In a photograph an unusual yard ornament rests in front of the William Blizzard home near Winfield, West Virginia. It is a relic from the largest organized armed uprising in American labor history, a war fought at Blair Mountain in Logan County, West Virginia. This “One Pounder” canon on wheels was one of the many weapons used against some 10,000 miners at the 1921 Battle of Blair Mountain. The “One Pounder” serves as a symbol of the years of brutality and exploitation that forced miners like Blizzard to pick up their rifles and march against the coal company’s militia. They did battle against a smaller but better armed force of hired guns, deputies, and state police attempting to keep union organizing out of southern West Virginia. Airplanes hired by coal operators dropped bombs on the miners’ positions, and after 10 days of pitched battle the U.S. Army intervened, forcing the miners to retreat and ending the battle. A death count for either side was never established.
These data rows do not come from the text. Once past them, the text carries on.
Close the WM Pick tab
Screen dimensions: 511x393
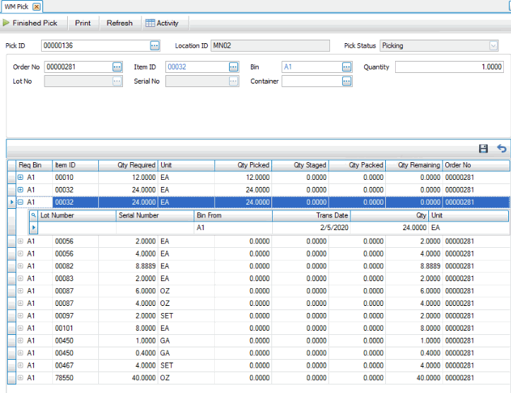click(x=37, y=6)
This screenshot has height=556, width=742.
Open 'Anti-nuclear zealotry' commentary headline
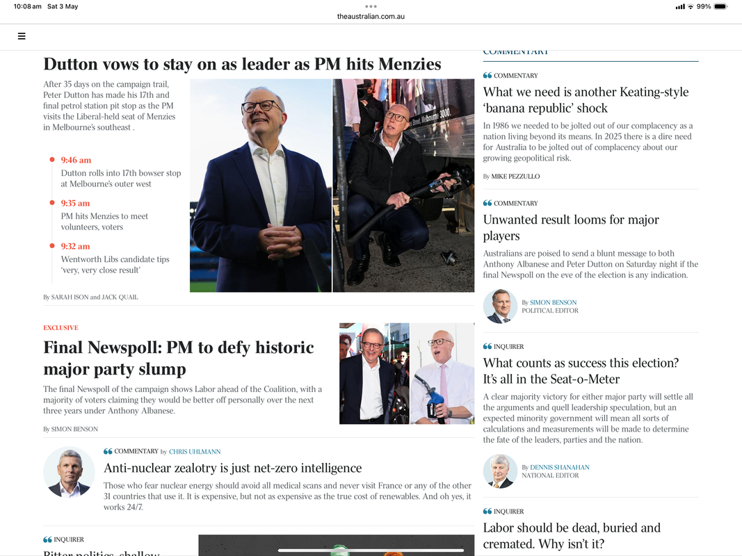click(x=233, y=468)
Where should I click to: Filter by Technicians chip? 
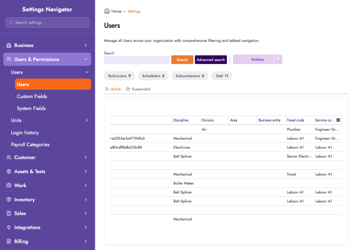tap(119, 76)
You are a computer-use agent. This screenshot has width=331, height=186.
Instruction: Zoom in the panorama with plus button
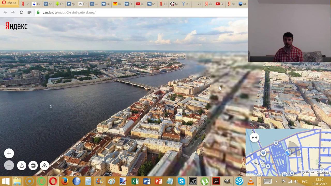click(x=9, y=153)
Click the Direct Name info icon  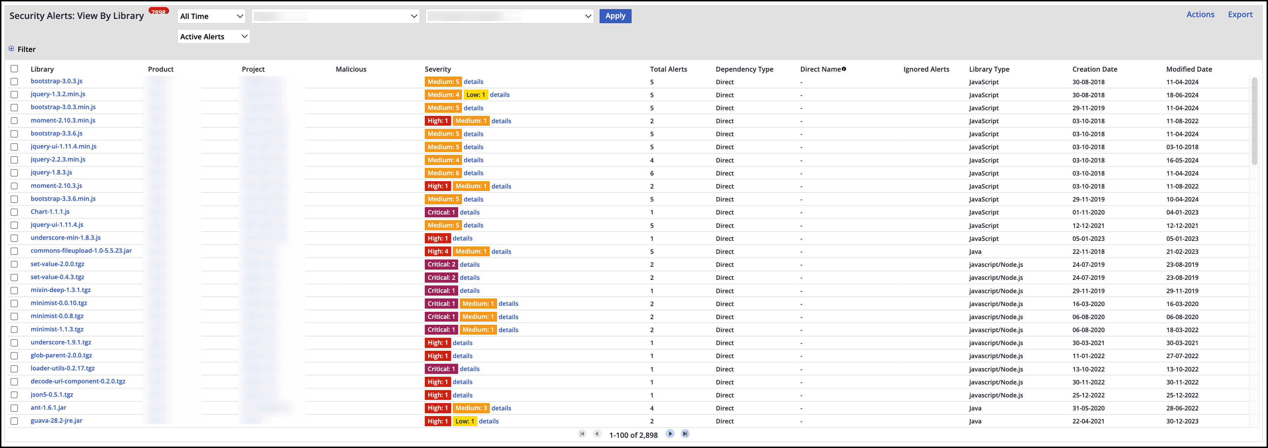[844, 69]
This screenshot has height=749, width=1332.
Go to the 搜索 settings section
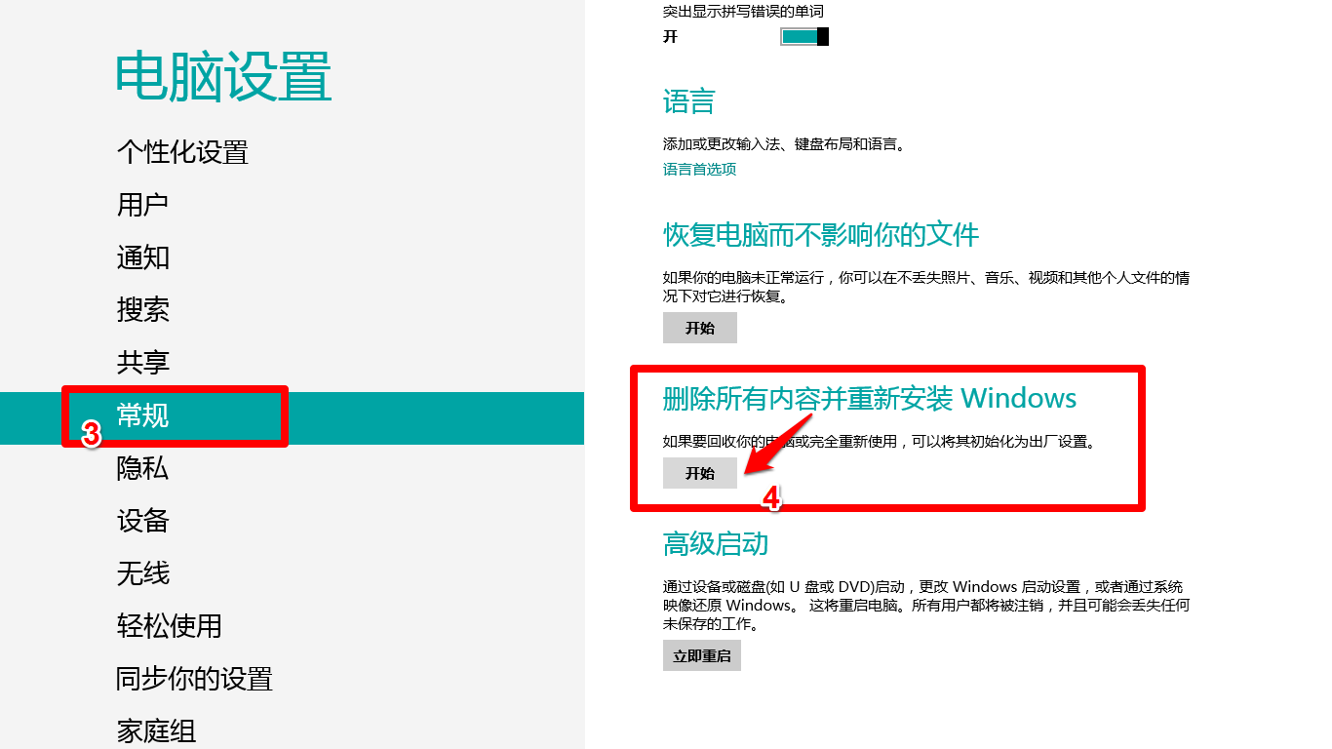[143, 309]
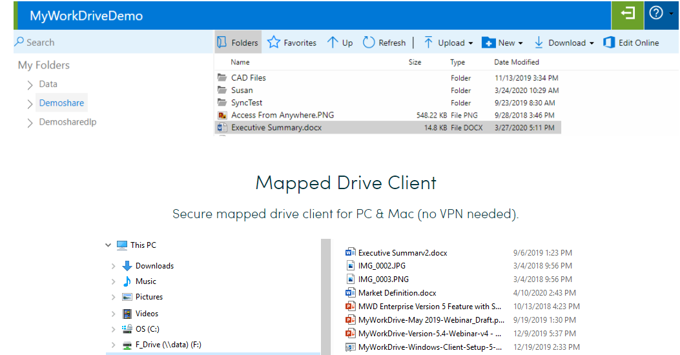Expand the Data folder chevron
The width and height of the screenshot is (680, 355).
[30, 85]
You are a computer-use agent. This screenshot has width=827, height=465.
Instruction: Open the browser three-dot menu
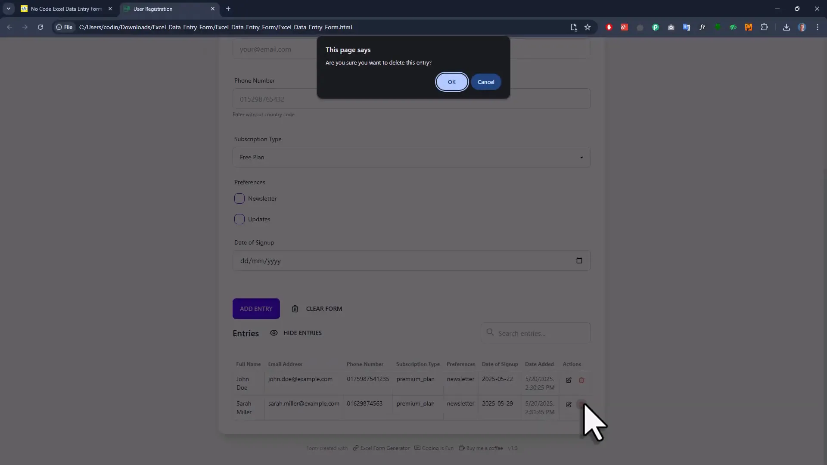tap(818, 27)
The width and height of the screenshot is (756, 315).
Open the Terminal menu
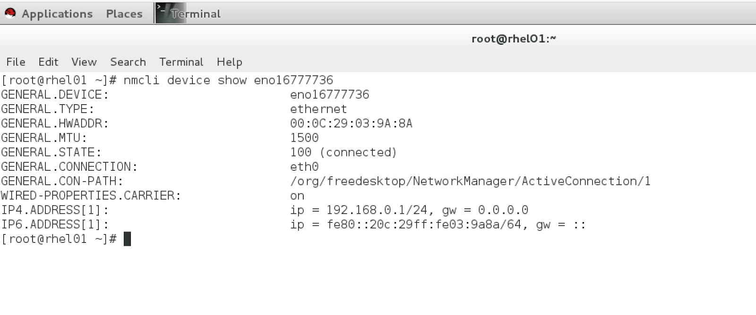181,62
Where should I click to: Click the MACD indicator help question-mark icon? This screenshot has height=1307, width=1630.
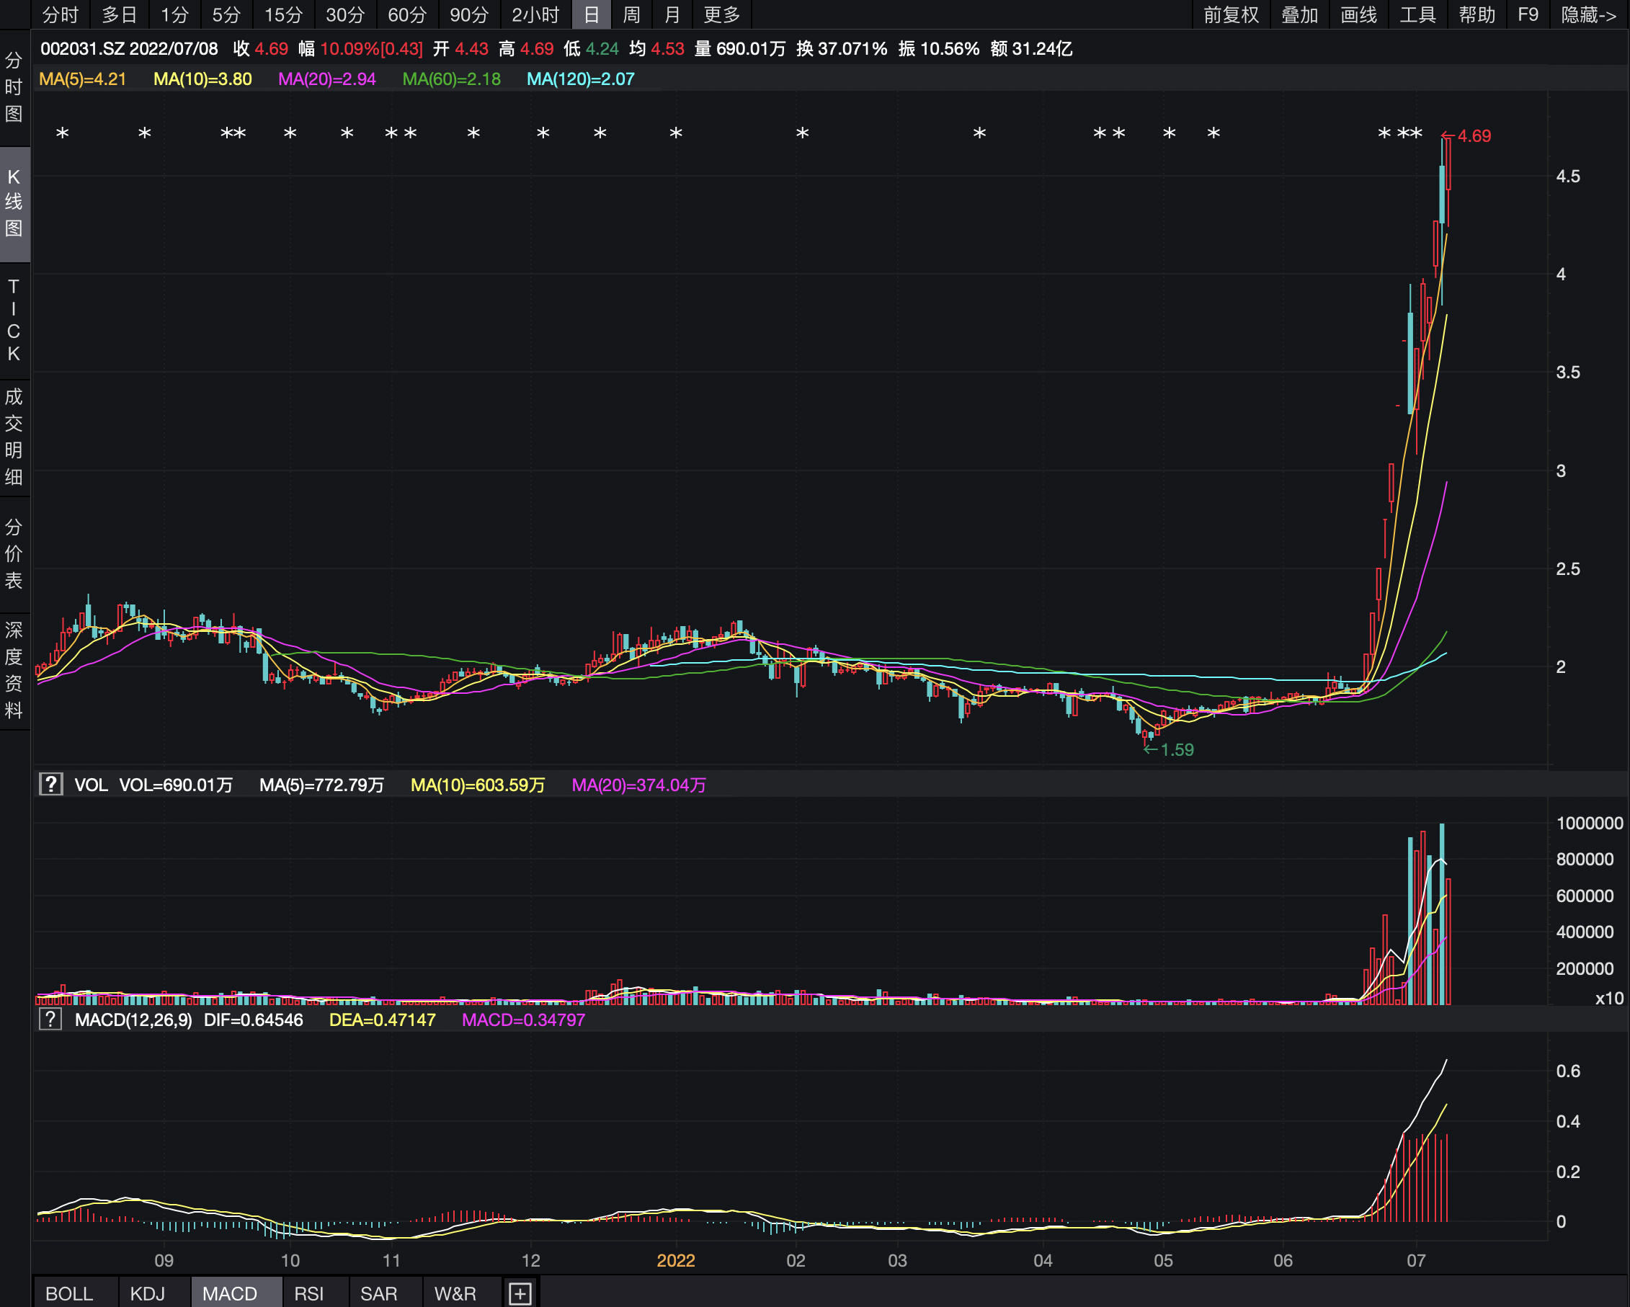(x=51, y=1019)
The coal operators’ subsequent legal assault and the prosecution of the miners dwindled the role of the UMWA in West Virginia and some miners, including Blizzard, were tried for treason. The miners’ cause seemed doomed until years later when the Roosevelt administration introduced legislation assuring more rights for the American labor force. These Blair Mountain miners considered themselves patriotic; many were World War I veterans who held tight to the American dream. They fought for what they believed was right, and though they lost the battle, their willingness to fight for their ideals eventually changed America for the better.
Ron Short is a composer, musician and songwriter born in Dickenson County, Virginia, where the culture of music and story is strong. His ancestors were German immigrants —Church of the Brethren, known as “Dunkards”—and Scots-Irish Presbyterians who became Baptist. His great-grandfather, John Calvin Swindall, was a founder of the Old Regular Baptist Church, and their ancient style of “lined-out” singing is one of the first sounds that Ron can remember.
As well as embracing the music of his cultural heritage, Short has whole-heartedly embraced and collaborated in the music of other cultures, most notably; African -American jazz of New Orleans, Puerto Rican “Cumbia” and “Bamba”, the “Rancheras” of “Tejano Conjunto” music from the Southwest and the “Indian” flute songs and religious chants of the Pueblo Zuni. He writes and plays all styles of music including rock, blues and country.
Short’s writing partner on this piece is Sandy Shortridge, one of four daughters from a coal mining family in Buchanan County, Virginia. She has been a singer for over thirty years and performs many of her own songs.